> ASSIGNMENT: Your task is to restate every entry below word for word and omit the images.
(Beginning of MATERIAL FOR THE TASK)
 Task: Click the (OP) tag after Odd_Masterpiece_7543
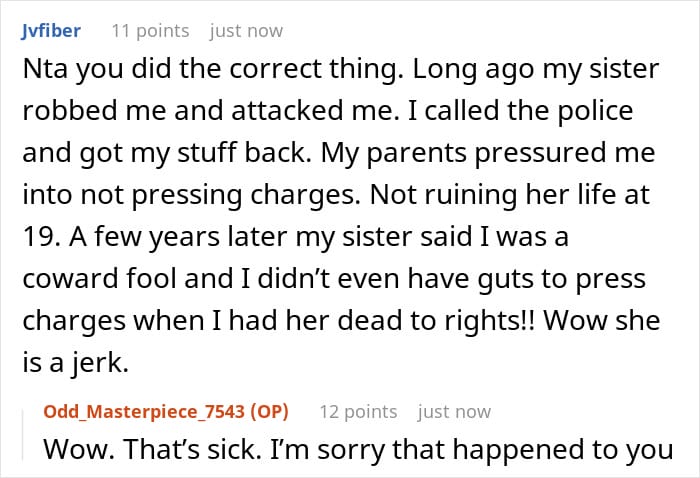click(269, 411)
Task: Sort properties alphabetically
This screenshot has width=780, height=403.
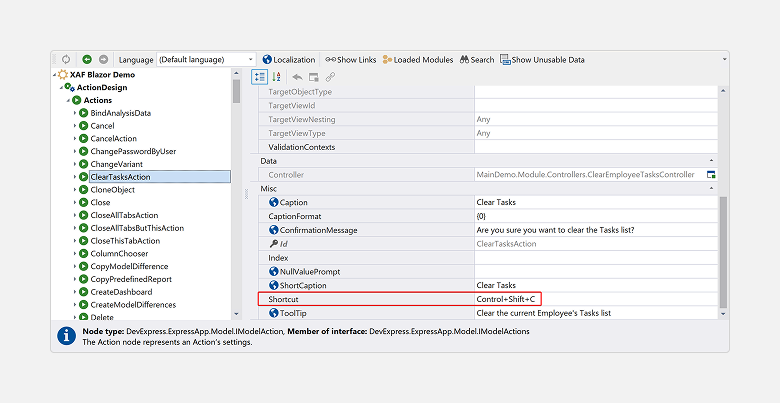Action: [x=277, y=77]
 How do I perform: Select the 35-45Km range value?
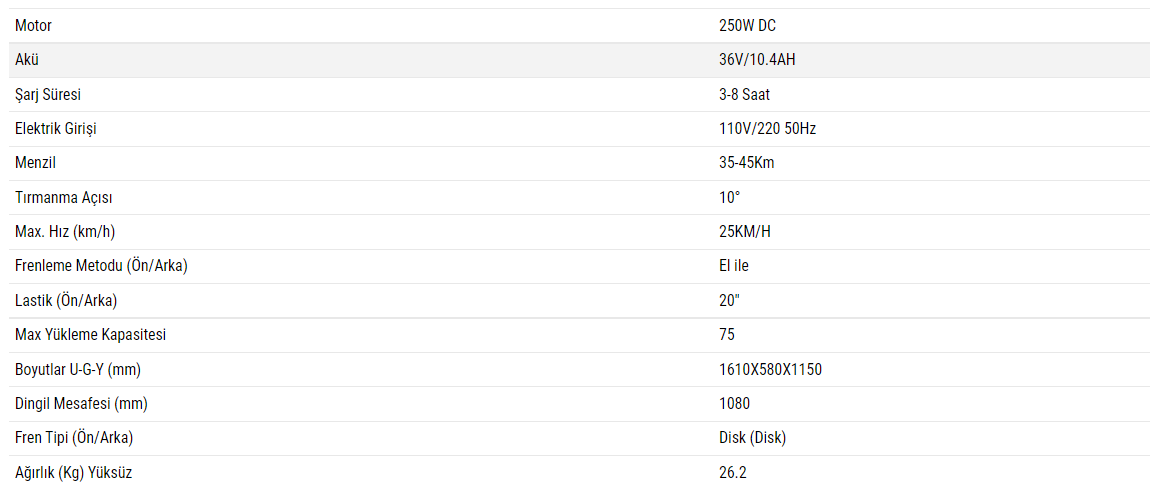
(End of MATERIAL FOR THE TASK)
> RESPONSE BOX:
 Task: Click the (OP) tag after Odd_Masterpiece_7543
click(269, 411)
Task: Sort properties alphabetically
This screenshot has width=780, height=403.
Action: [x=277, y=77]
 How do I perform: Select the 35-45Km range value?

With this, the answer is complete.